WHAT TO DO ▸
1. According to the surf travel article, what swell conditions bring Chicama to its best?
2. Rewrite the part of the surf travel article that opens with the words containing "Chicama’s not often" and closes with "Point, is blissful.", substituting "exhilarating" for "blissful".

QUOTED TEXT ▸
Published by Wave Tribe | September 12, 2019
The version posted on Wave Tribe is attributed to Derek Dodds. This is the original version I submitted.
[Credit – Mikey Wier. Caption – Waist high waves at El Point are hard to hate.]
Chicama, The Longest Left
Chicama is known as the longest left in the world. When it’s firing, it’s close enough. When it’s merely working, it calls to mind Kelly Slater’s Surf Ranch, a mechanical wonder built to help you learn to surf at the next level. I caught a little bit of both – the longest lefts of my life and plenty of schooling.
Chicama’s not often working at its best, which is a south or southwest swell anywhere from 6 to 12 feet. But it’s often working, catching southerly and westerly swells of a meter or more and pitching them up to be sculpted by nearly constant offshore winds. There are four breaks and gaps between them, so it’s not the one wild ride you might be picturing. (That would Pacasmayo to the north.) But the fast, long, and challenging little left we found at the main peak, El Point, is blissful.
It’s most consistent during South America’s winter months from March to October. Magic Seaweed’s monthly overview estimates that average swell heights from November to March are four feet and five feet from April to October, with one exception. June holds an average of 6 feet, that number is where Chicama magic carpet rides dreams start coming true. Swells of this size start linking the last two peaks, sending you driving hard to make speedy, hollow and feathery sections along a kilometer or two of desert coastline.
There are bigger, more consistent waves nearby, but Chicama is unique, laidback, and great for learning. The best days we got were well worth waiting for. We’re both mid-level surfers, and Chicama held its reputation as a great spot to progress. A small to mid-sized day at El Point offers a ton of mileage on fast takeoff followed by a race to dodge a few possible closeouts before it settles into a perfect peeling pace.

Records for finding displayed items
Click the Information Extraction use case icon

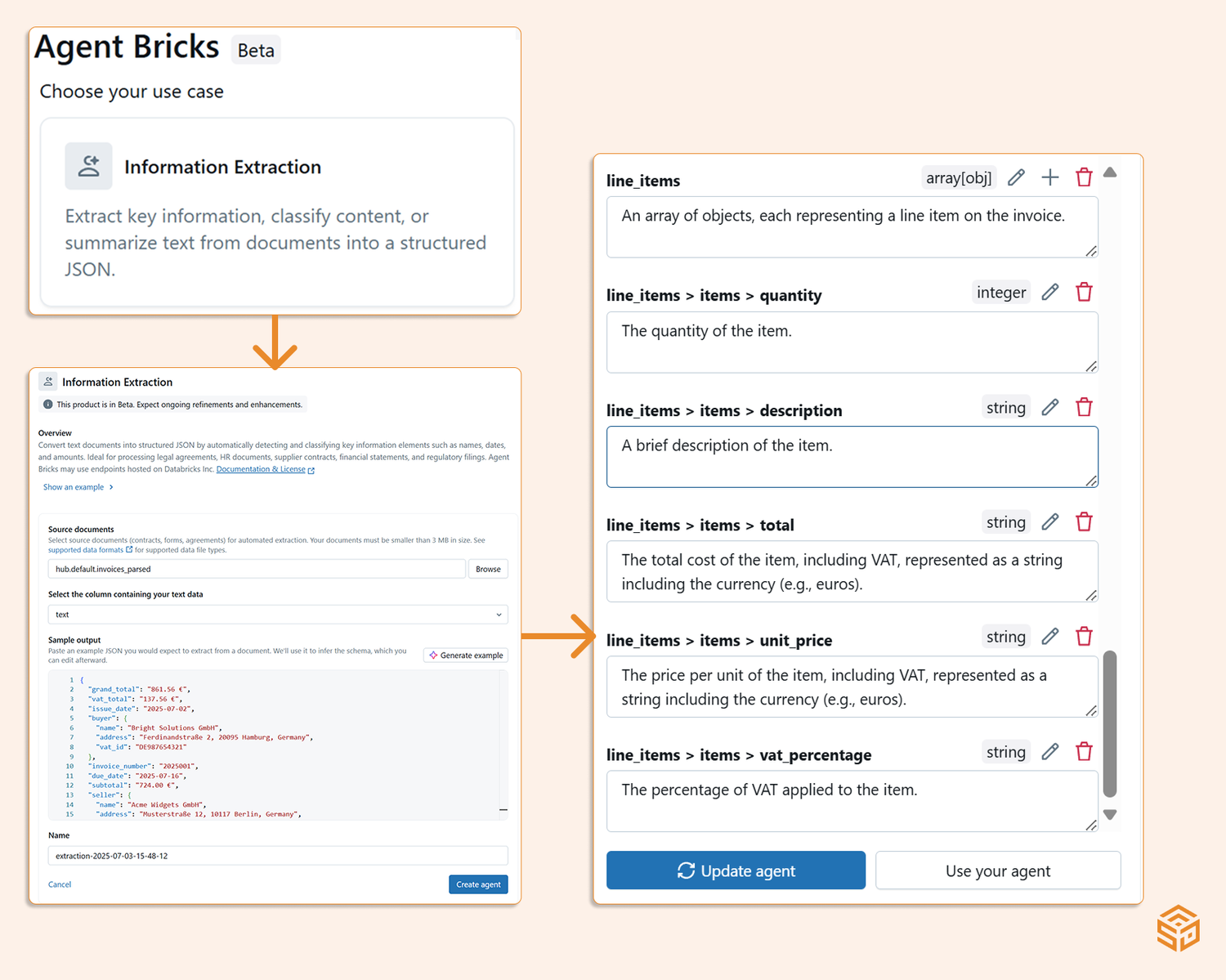pos(88,165)
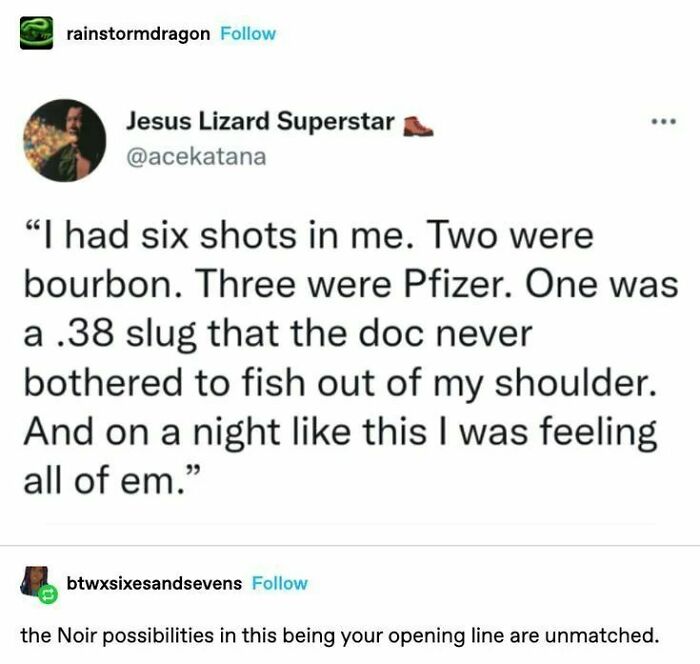Follow the rainstormdragon blog

click(248, 34)
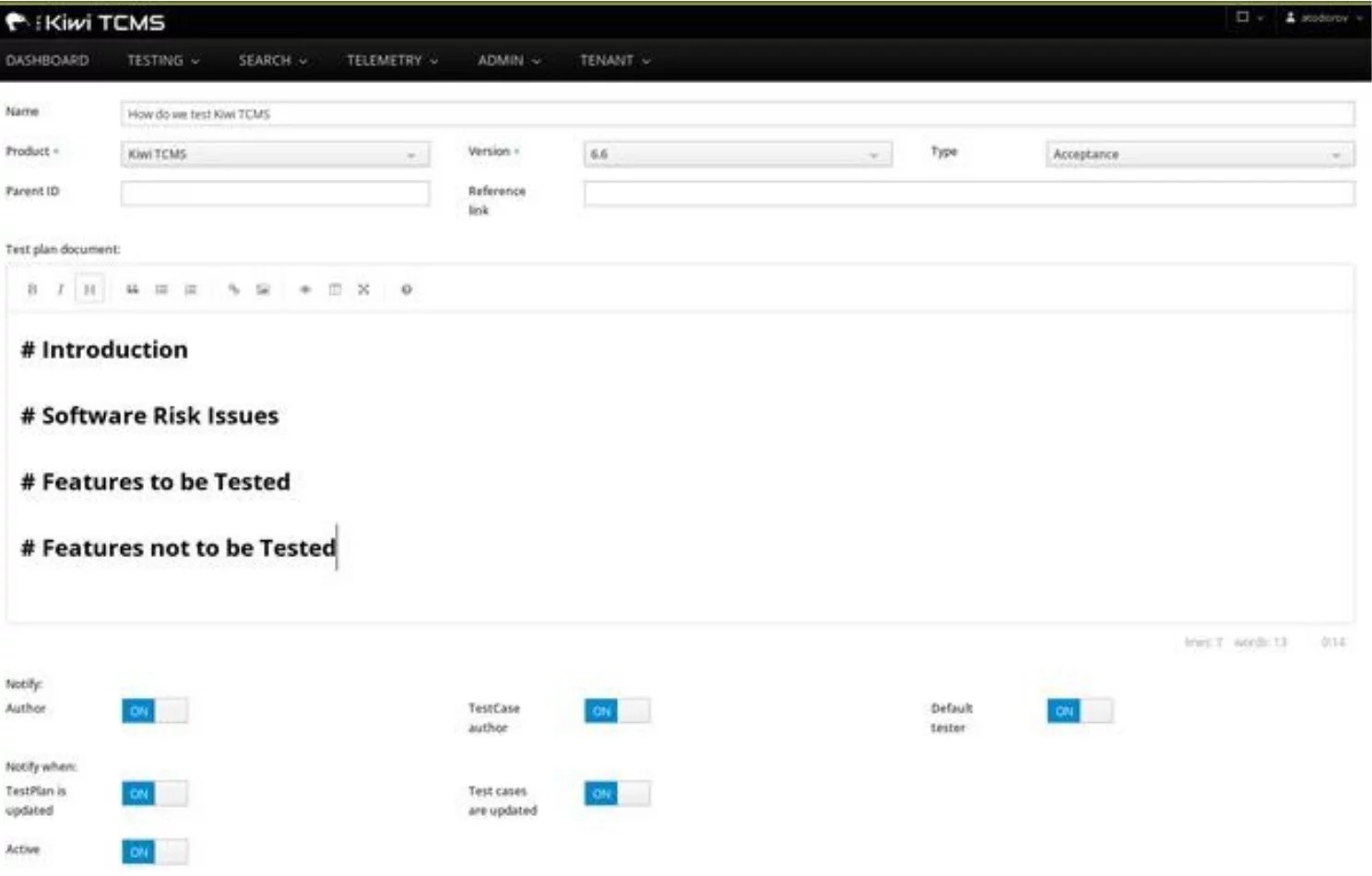Toggle bold formatting in the editor
This screenshot has width=1372, height=876.
(x=30, y=289)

EXERCISE SOLUTIONS ▸
1. A south or southwest swell anywhere from 6 to 12 feet.

2.
Chicama’s not often working at its best, which is a south or southwest swell anywhere from 6 to 12 feet. But it’s often working, catching southerly and westerly swells of a meter or more and pitching them up to be sculpted by nearly constant offshore winds. There are four breaks and gaps between them, so it’s not the one wild ride you might be picturing. (That would Pacasmayo to the north.) But the fast, long, and challenging little left we found at the main peak, El Point, is exhilarating.